Stories of Hope – Sickle Cell Disease

Nancy Rene - sickle cell disease advocateFor the first nine months of Joseph Katambwe’s life, everything was perfect. Then one day he started crying and could not stop.

“He could not be comforted,” said his grandmother Nancy Rene. It was his first brush with the ailment he was diagnosed with before birth, sickle cell disease. His father, whose younger brother also had sickle cell, recognized the signs, and the parents rushed their baby to the hospital. When Rene saw the baby later that day, he was still crying and slapping at the oxygen tube in his nose.

“I remember the tubing, and he hit it with both hands. He didn’t like it. The next day, he hit it with only one hand. He would cry, and only his left side was moving.” By that night it was confirmed, Joseph had suffered a stroke.

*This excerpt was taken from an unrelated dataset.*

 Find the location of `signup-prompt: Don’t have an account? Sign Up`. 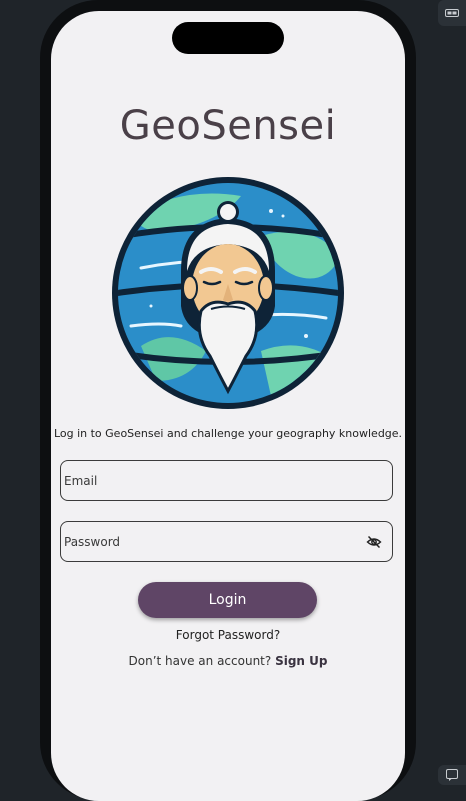

signup-prompt: Don’t have an account? Sign Up is located at coordinates (228, 661).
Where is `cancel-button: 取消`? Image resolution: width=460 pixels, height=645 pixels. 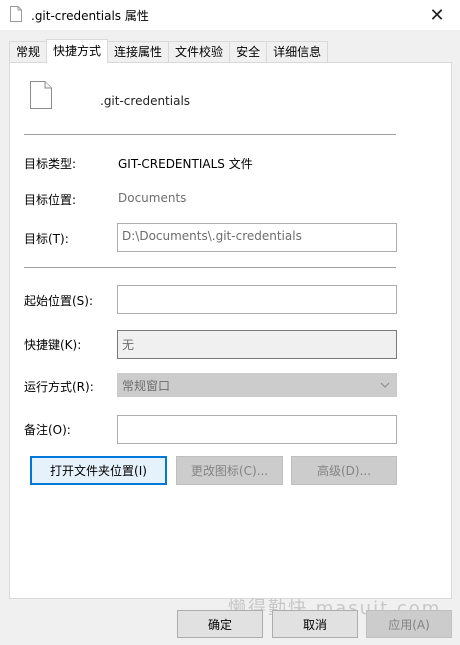
cancel-button: 取消 is located at coordinates (315, 624).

Nine years later, Joseph’s right side is still a little weak, and the 9-year-old wears a leg brace on that side. But, Rene says, “Being a little boy trumps having a stroke.”

“He runs as fast as other kids; he rides his two-wheeler,” she says. And every six weeks, he goes in for a blood transfusion. “He really does not cry. He understands this is thing in life.”

Bone marrow transplants have cured sickle-cell patients with matching donors. “That’s a wonderful thing,” Rene says. She looks forward to a day when stem cell treatments will be possible in children without a matching donor – work now under way in the lab.

“This research is something that can really make difference in the lives of kids and families and I certainly cannot thank you enough for making it happen,” she says.